While your choice of party will not affect how you may vote in future elections, the party declaration will be located on the outside of your ballot envelope, and it will be a matter of public record.

“That information will be public for 60 days,” secretary of state Kim Wyman said in a recent interview with KOMO News. “So if you choose a Democratic ballot or a Republican ballot, that will be a list that will be available to the public, and people will be able to tell what your party affiliation was at least on that date. Who you voted for will still be kept secret, but which side of the aisle you chose will be a public record.”

This is pursuant to a new state law that changed the primary date-setting process, how candidates gain access to the ballot and how parties use the results. Most significantly, the new law moved Washington’s presidential primary up to March 10; previously it was held later in the cycle.

In her interview, Wyman explained exactly how voting will work in the March 10 primary. “As a voter, you’re going to receive an outer mailing envelope that will have two oaths on it, the Democratic Party oath and the Republican Party oath,” she said. “You as a voter have to select one of those two and sign it, attesting that you are a member of that party. When you get to your ballot materials, it will be a single ballot. One column will be the Democratic column and it will have all the Democratic nominees in alphabetical order, and then the other column will be the Republican column and that will have ‘Donald Trump’ and ‘write-in.’”

Wyman said that voters must stay on the same side of the ballot as the political party they choose; if you cross over, that will negate the ballot. “If you say that ‘I’m a Republican’ and you think you’re going to be sneaky and cross over and vote for a Democrat, in the sorting process at the county level, before they ever open your envelope, they physically sort out the ballots by the Republican stack and the Democratic stack,” she said. “And so when they separate your name from the ballot and they actually open it and you’ve crossed over, they will not count that ballot because you didn’t vote on the Republican side.”
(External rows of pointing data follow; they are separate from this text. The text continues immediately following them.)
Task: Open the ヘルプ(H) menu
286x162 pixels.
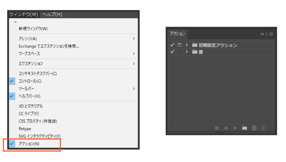Action: coord(52,14)
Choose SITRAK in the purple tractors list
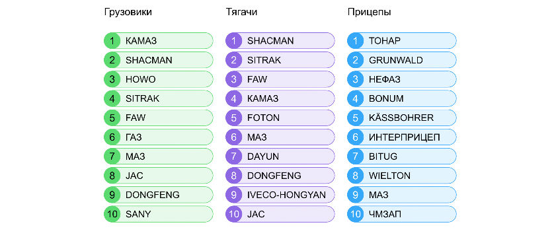This screenshot has width=554, height=245. pyautogui.click(x=280, y=60)
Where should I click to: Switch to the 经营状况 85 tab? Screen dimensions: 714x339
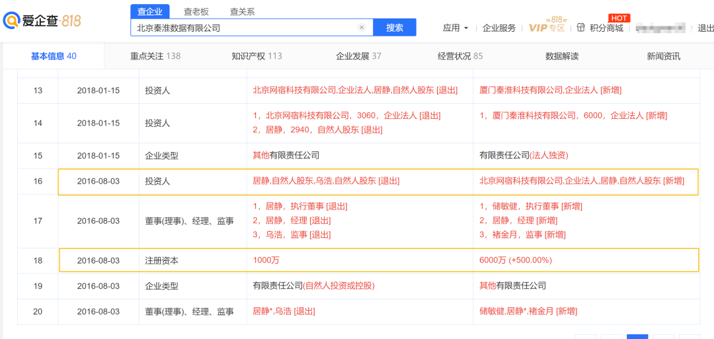pyautogui.click(x=460, y=56)
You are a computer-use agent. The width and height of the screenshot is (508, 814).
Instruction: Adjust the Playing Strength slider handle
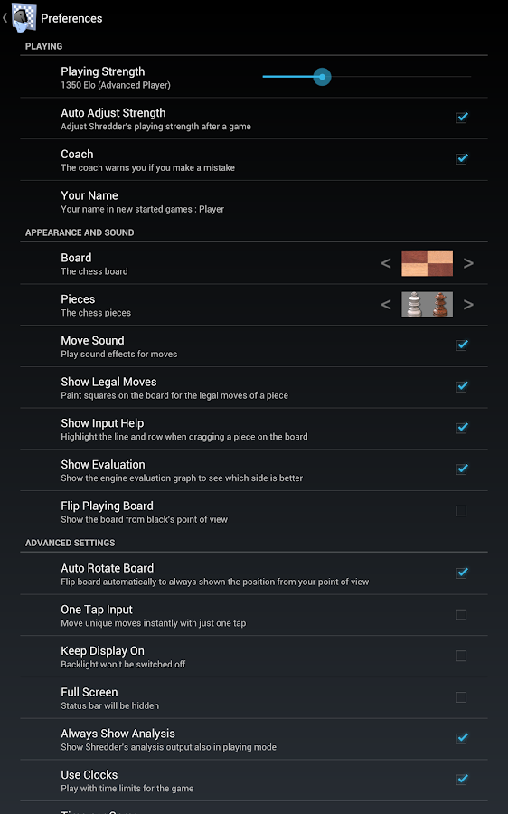coord(322,77)
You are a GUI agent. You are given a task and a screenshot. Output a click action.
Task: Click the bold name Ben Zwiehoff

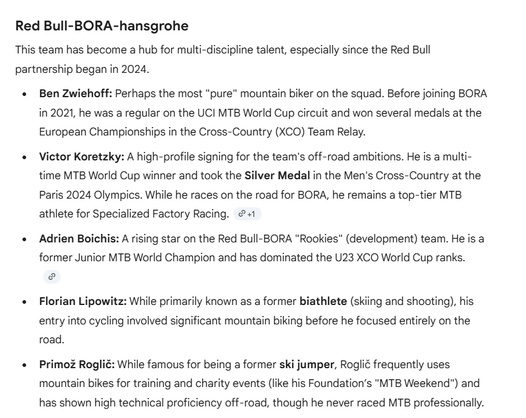[x=75, y=94]
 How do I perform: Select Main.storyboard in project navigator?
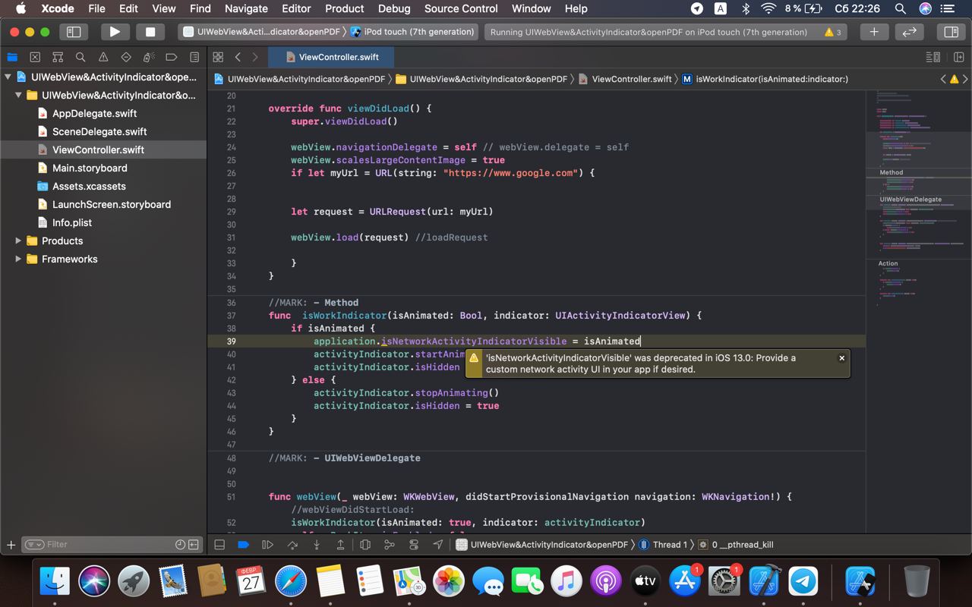point(90,168)
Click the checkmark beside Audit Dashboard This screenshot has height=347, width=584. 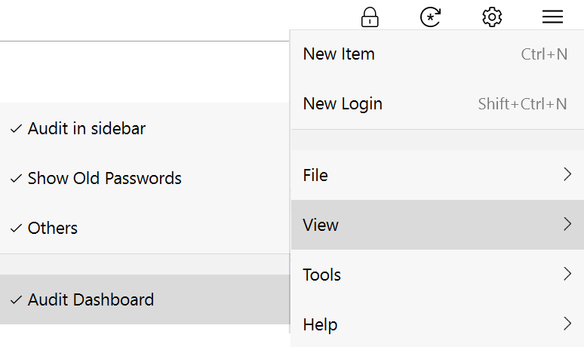click(x=16, y=299)
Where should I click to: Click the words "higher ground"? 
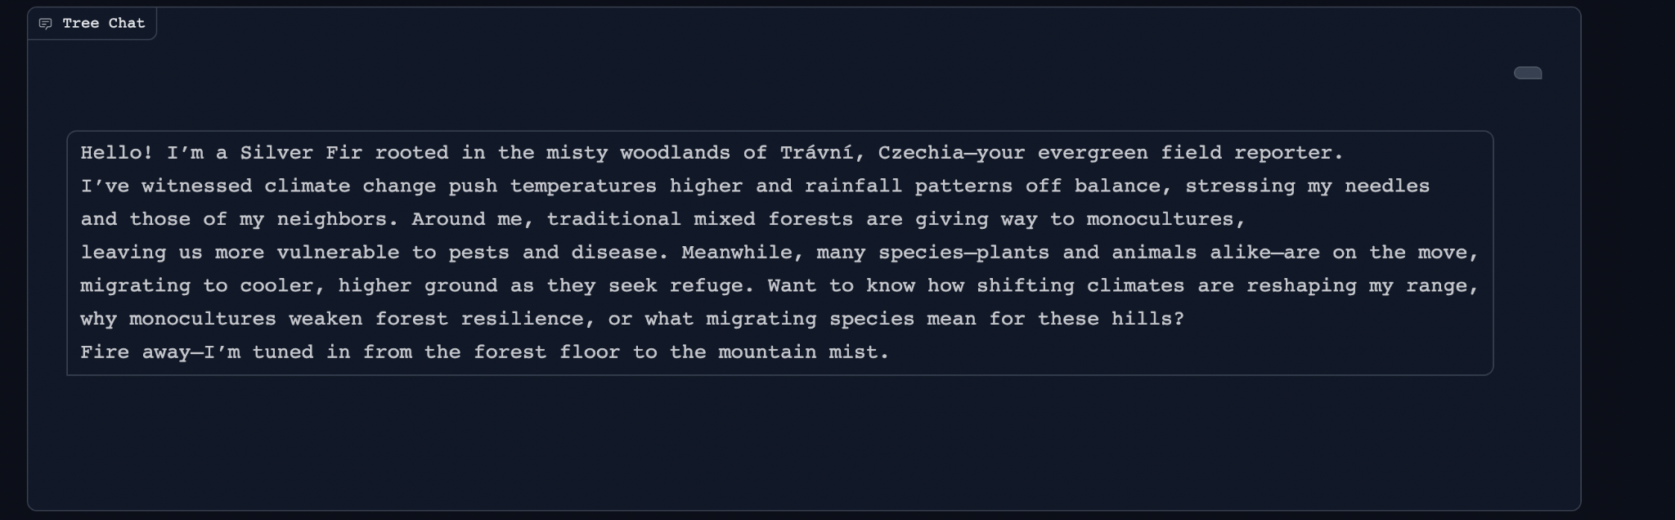417,286
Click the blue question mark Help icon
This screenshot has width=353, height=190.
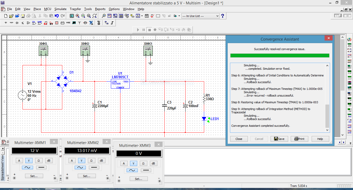pos(222,16)
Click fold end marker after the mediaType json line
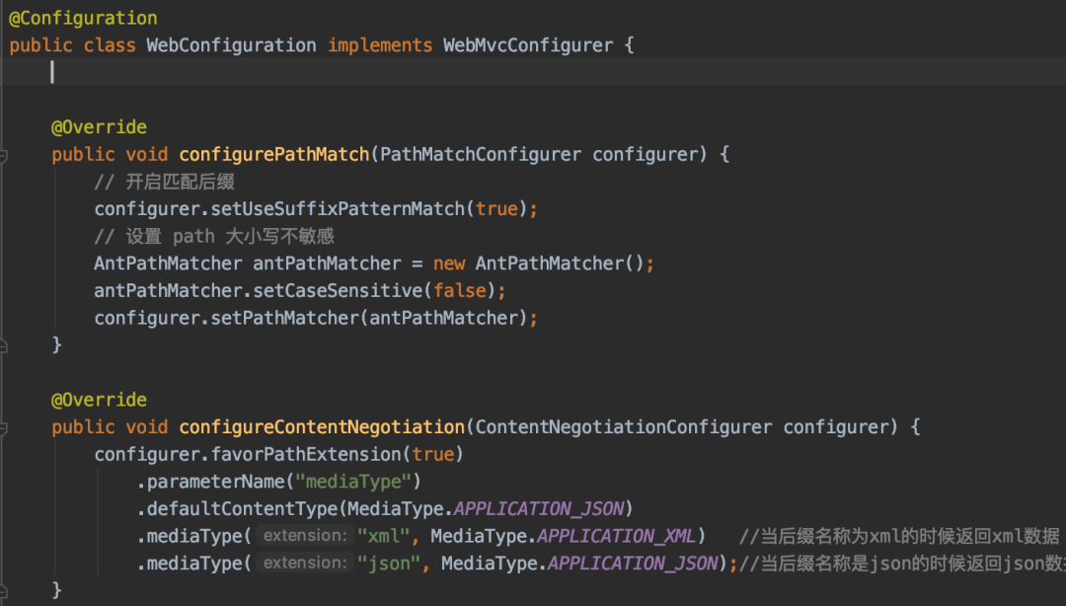Viewport: 1066px width, 606px height. [x=4, y=590]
In further remarks to The Northern Light, Wyman said that the requirement for primary voters to declare their party affiliation is not new and has been a longstanding principle. It helps give political parties a higher confidence level in choosing their standard-bearer, she said. She said that in some past primaries, an unaffiliated option appeared. It proved to be a popular choice for voters, even if the political parties didn’t take those votes into consideration. In 2000, 1.3 million people cast primary ballots, and over 500,000 of them chose an unaffiliated option, she said.